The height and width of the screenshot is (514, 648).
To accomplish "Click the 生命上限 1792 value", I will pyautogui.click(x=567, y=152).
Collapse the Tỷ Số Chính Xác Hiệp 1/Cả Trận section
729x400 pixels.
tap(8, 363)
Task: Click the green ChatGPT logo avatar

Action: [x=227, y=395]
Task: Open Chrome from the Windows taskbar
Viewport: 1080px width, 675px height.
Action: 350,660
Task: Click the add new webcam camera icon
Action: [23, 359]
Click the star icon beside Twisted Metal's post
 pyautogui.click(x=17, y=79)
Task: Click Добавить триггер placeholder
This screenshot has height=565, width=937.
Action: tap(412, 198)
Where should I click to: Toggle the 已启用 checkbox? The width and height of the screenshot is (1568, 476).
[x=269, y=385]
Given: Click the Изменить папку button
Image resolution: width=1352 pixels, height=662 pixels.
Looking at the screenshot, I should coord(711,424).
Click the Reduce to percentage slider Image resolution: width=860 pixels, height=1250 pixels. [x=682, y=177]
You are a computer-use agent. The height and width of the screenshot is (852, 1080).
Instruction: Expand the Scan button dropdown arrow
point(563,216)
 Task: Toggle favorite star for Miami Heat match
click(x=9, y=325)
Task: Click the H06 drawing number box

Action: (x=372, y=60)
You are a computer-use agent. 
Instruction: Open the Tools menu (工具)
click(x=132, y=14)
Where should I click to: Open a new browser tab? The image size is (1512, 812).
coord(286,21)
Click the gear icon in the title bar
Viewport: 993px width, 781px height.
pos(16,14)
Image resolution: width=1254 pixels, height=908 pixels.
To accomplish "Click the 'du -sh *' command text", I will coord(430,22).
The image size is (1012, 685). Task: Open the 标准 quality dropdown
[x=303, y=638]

☆ ☆ ☆ ☆

GIVEN EXERCISE: Convert the records into a two-column CSV with the headers "instruction" and "response", one row per record holding its instruction text and its answer, each in a single quoted field with any line breaks replaced by spaces. Start at the line that contains "The image size is (1012, 685)." and continue through the end of the records.

SOLUTION:
instruction,response
"The image size is (1012, 685). Task: Open the 标准 quality dropdown","[x=303, y=638]"